→ **課題の要件**:
1. 抜粋の「3年以内に、ある程度ソロバンが成り立たないようなら」という語句を含む箇所から書き始め、「打撃を受けることが多いんじゃないでしょうか。」の後で止めて、その範囲を一字も変えずに書き写してください。
2. 抜粋でカタカナ表記になっている語をすべて、出てくる順に挙げてください。

→ **抜粋**:
----------------------------------------
Qさんは、かつて「知恵は借り物でも知恵である」と書きました
そういうことをおっしゃる人の知恵ならいくら借りてもモンクは出ませんね

第224回
「最悪の事態になったときのことも考えておくこと」

平成7年、邱さんは『商売の原則』を再版しました。
この本には「最悪の事態になったときのことも考えておくこと」
という邱さんの考え方が具体的に書かれています。

「小さな商売の場合には、一つのメドは
3年と考えるといいでしょう。
3年以内に、ある程度ソロバンが成り立たないようなら
考え直す必要があるということです。
逆に、それまでに最初にくらべて、実際の戻りが速ければ、
成功と考えてよいでしょう。
予定していた損より、ちょっとでも赤字が大きくなれば、
初めての人は青くなるでしょう。
最初から3年計画で、かなりシビアに赤字を計画していれば、
何も心配することはないのですが、
つい楽観的な見方をするからなんです。
とくに、女性の場合は、夢見がちなせいか、
当初の予定と現実の違いに
打撃を受けることが多いんじゃないでしょうか。

損の計算をしっかりしなさい
−これは私がいつも強調することなんです。
それができない人は、商売で成功することは
難しいといっていいでしょう。
----------------------------------------
→ **提供資料**:
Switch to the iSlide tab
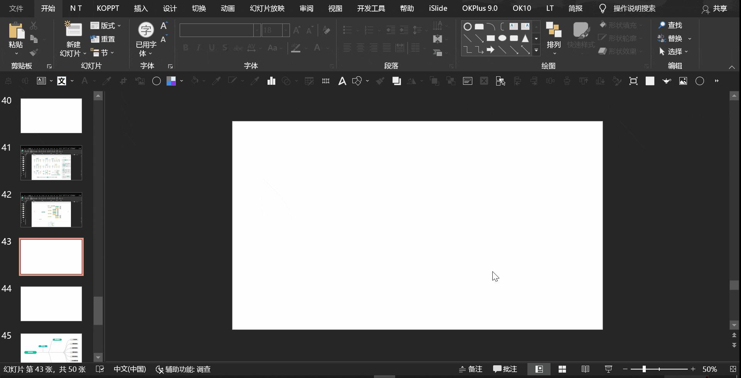(438, 8)

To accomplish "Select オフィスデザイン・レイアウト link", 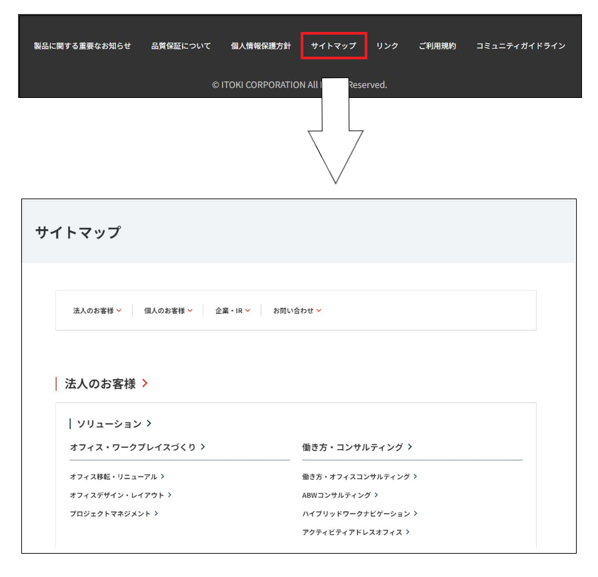I will 120,495.
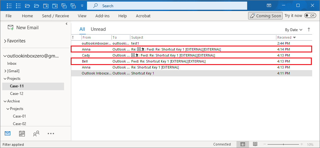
----------------------------------------
→ **各課題の解答**:
1.
3年以内に、ある程度ソロバンが成り立たないようなら
考え直す必要があるということです。
逆に、それまでに最初にくらべて、実際の戻りが速ければ、
成功と考えてよいでしょう。
予定していた損より、ちょっとでも赤字が大きくなれば、
初めての人は青くなるでしょう。
最初から3年計画で、かなりシビアに赤字を計画していれば、
何も心配することはないのですが、
つい楽観的な見方をするからなんです。
とくに、女性の場合は、夢見がちなせいか、
当初の予定と現実の違いに
打撃を受けることが多いんじゃないでしょうか。

2. モンク、メド、ソロバン、シビアの4語です。